Effemeridi • Pillole di satira e costume
Pensavamo di averla scampata questa estate sia dal virus sia dai virologi che avevano occupato la scena, entrambi in modo deleterio sia pure in misura diversa. Invece no. Con la ripresa della pandemia sono tornati in forza, quasi a braccetto del covid, a occupare tutti i canali televisivi disponibili e i talk show in programma. E con l’esperienza acquisita sono diventati così disinvolti da non avere nulla invidiare ai più abili showman. Sono anche più litigiosi di prima per difendere in modo accanito le proprie tesi che spesso sono in contrasto con quelle degli altri, creando una terribile confusione negli ascoltatori, sulle cause, sull’origine, sulla gestione e sui rimedi contro l’epidemia. Quasi tutti arrivano davanti allo schermo con il loro libro scritto nell’intervallo tra la prima e seconda fase della quarantena e lo sbandierano felici come fanno i bambini quando ottengono un dolcetto. Non differiscono molto, quanto a faccia tosta, da quel famoso presentatore che normalmente non si muove dal suo programma neanche con le cannonate finchè non esce il suo saggio. Allora la proverbiale sedentarietà si trasforma in pura velocità per presentarlo in tutti i canali esistenti, soddisfatto come una pasqua.

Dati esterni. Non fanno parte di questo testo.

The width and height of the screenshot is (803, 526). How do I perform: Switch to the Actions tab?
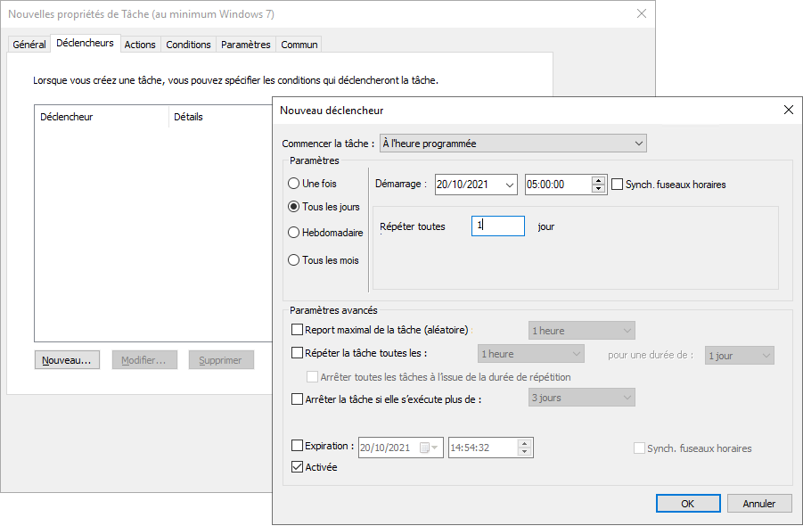140,43
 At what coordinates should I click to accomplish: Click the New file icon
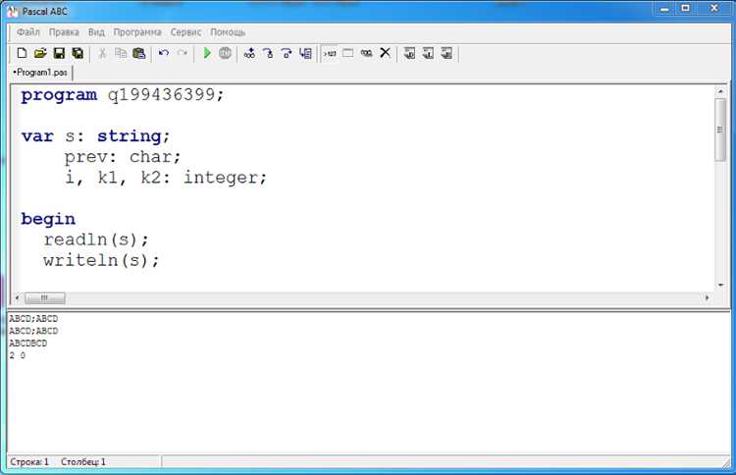[x=23, y=53]
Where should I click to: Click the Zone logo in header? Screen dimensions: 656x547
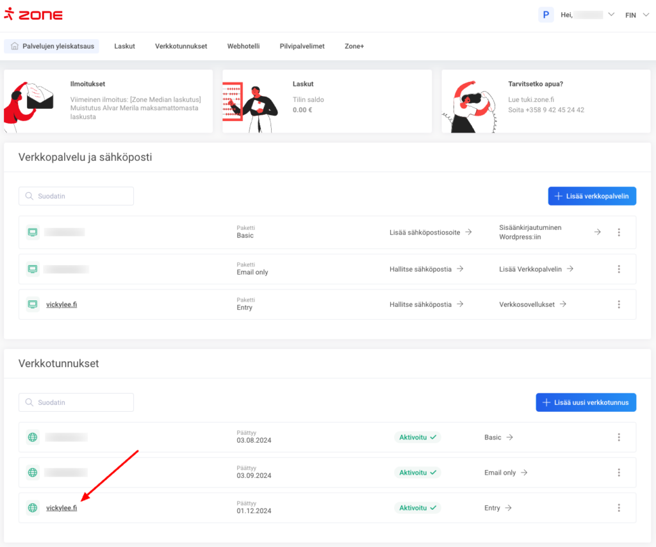click(33, 15)
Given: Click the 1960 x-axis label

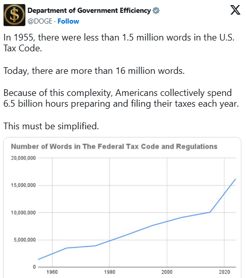Looking at the screenshot, I should (52, 272).
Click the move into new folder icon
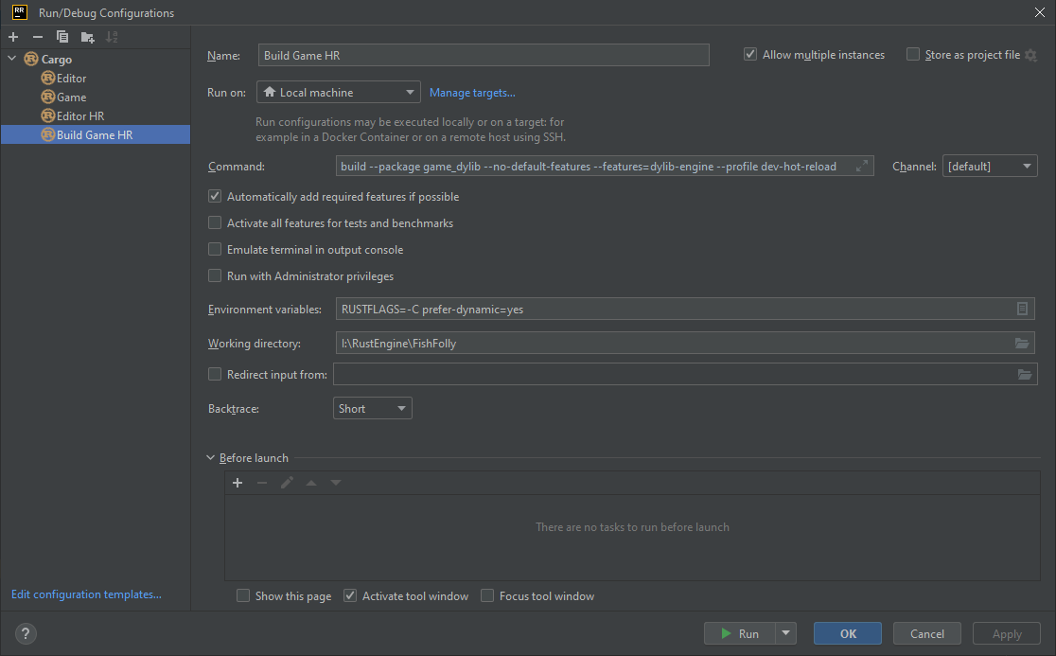Image resolution: width=1056 pixels, height=656 pixels. [87, 37]
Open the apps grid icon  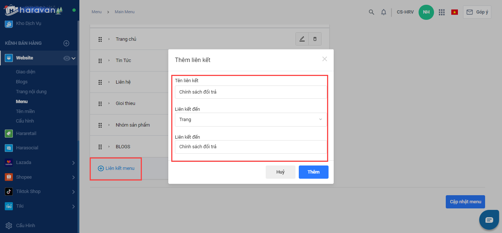click(442, 12)
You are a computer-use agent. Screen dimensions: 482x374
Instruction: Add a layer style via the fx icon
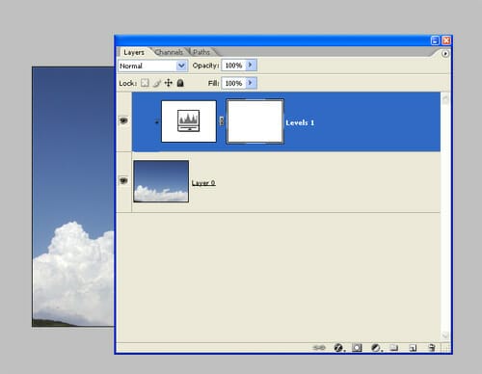click(338, 348)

Alcune sere fa in un programma c’è stata addirittura la doppia presentazione: quella del libro di un virologo e del saggio del noto presentatore. È stato uno spettacolo perché quando il conduttore presentava l’immane fatica del virologo, il viso del noto presentatore appariva annoiato e indifferente, mentre si rianimava improvvisamente quando veniva esaltata la sua opera, mentre, al contrario, il volto del virologo cadeva in depressione. Speriamo che presto spariscano dallo schermo. Se così avverrà, saremo felici due volte. La prima, la più importante, perché vorrà dire che questa maledetta epidemia sarà scomparsa definitivamente; la seconda, perché in un mondo già pieno di cattive notizie, non avremo più quelle di tali menagramo.

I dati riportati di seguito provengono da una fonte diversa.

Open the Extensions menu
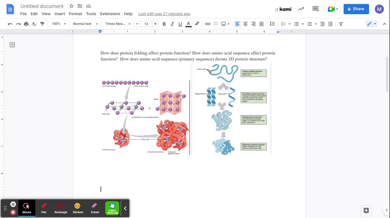This screenshot has width=390, height=218. click(110, 14)
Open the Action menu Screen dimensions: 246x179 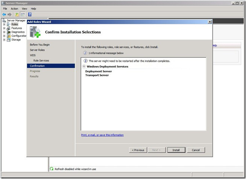pos(14,8)
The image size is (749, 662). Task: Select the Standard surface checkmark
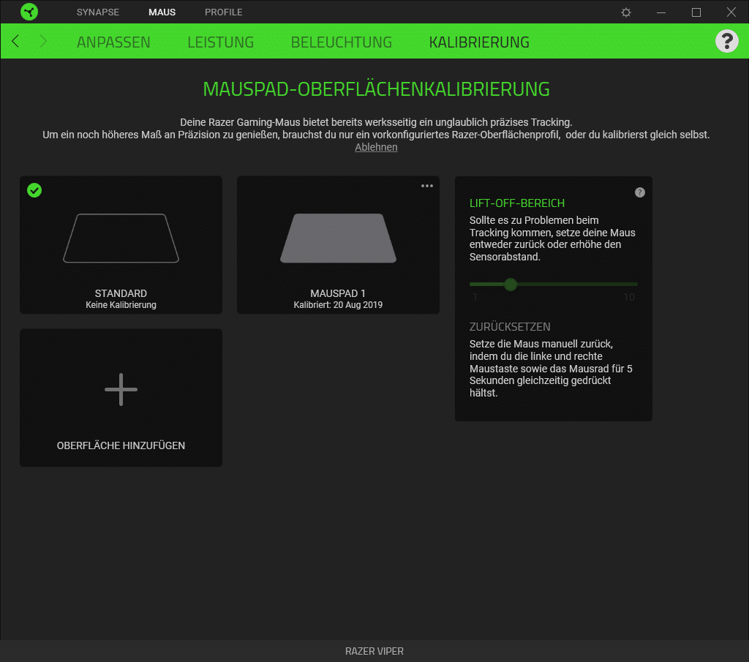coord(34,190)
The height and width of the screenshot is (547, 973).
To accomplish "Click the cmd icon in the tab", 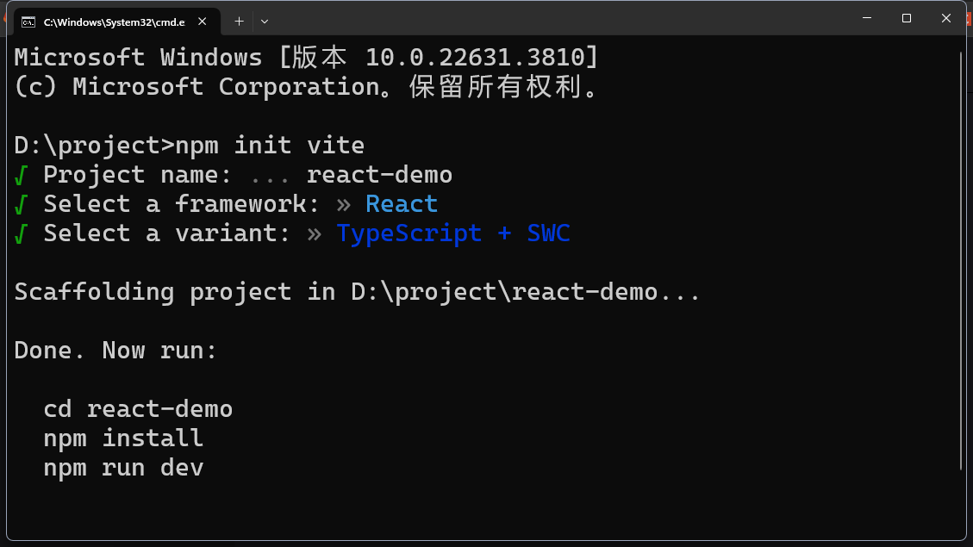I will [28, 21].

Fa rabbia leggere sui giornali che chi ha voluto la riforma dei cosiddetti navigator si sia reso conto con grave ritardo di tale assurda riforma. Queste figure cui per una nostra stupida riverenza verso gli anglicismi abbiamo attribuito nomi esotici, avrebbero dovuto fare quello che per decenni, con professionalità e capacità, hanno fatto i nostri collocatori. Tutto però è cambiato a cominciare dal mercato del lavoro e dall’esistenza di strutture inidonee allo scopo che andavano rifondate prima di ogni nuova assunzione. Per questo ne avevamo previsto il fallimento nel giugno dello scorso anno criticando anche l’altro strumento, vale a dire il reddito di cittadinanza inteso come incentivo per facilitare l’incontro tra domanda e offerta di lavoro. L’avevamo definito una grossa balla valida solo per acquisire un iniziale e fugace consenso della collettività. Le nostre previsioni non derivavano da una mentalità superiore o dal possesso di una palla di vetro ma dalla conoscenza dell’ambiente e dal buon senso. Così le tardive ammissioni di coloro che l’hanno voluta e realizzata non li salvano da un ovvio interrogativo: o ci fanno o ci sono. Se ci fanno, hanno dimostrato tutta la loro incompetenza non conoscendo lo stato di degrado irreversibile delle strutture di collocamento. Né poteva servire per risolvere tale questione l’assunzione di uno sconosciuto professore del Mississipi dove la realtà non ha nulla a che vedere con quella del nostro paese. Buon per lui, in considerazione delle prebende e i vantaggi ottenuti, male sicuramente per i milioni di disoccupati che magari avevano sperato in un futuro migliore. Fermo restando che, inteso come sussidio per chi non ce la fa a tirare avanti, il reddito di cittadinanza è cosa buona e giusta, la nostra critica va alla sua non corretta gestione che, unita all’assunzione di migliaia di persone al momento sbagliato e nel posto sbagliato, ci fa concludere che sono state bruciate ingenti risorse di noi tutti di cui gli autori di tale pazzia dovrebbero rendere conto almeno politicamente. Ma sperare in ciò nel nostro paese sta diventando sempre più come qualcosa di irrealizzabile.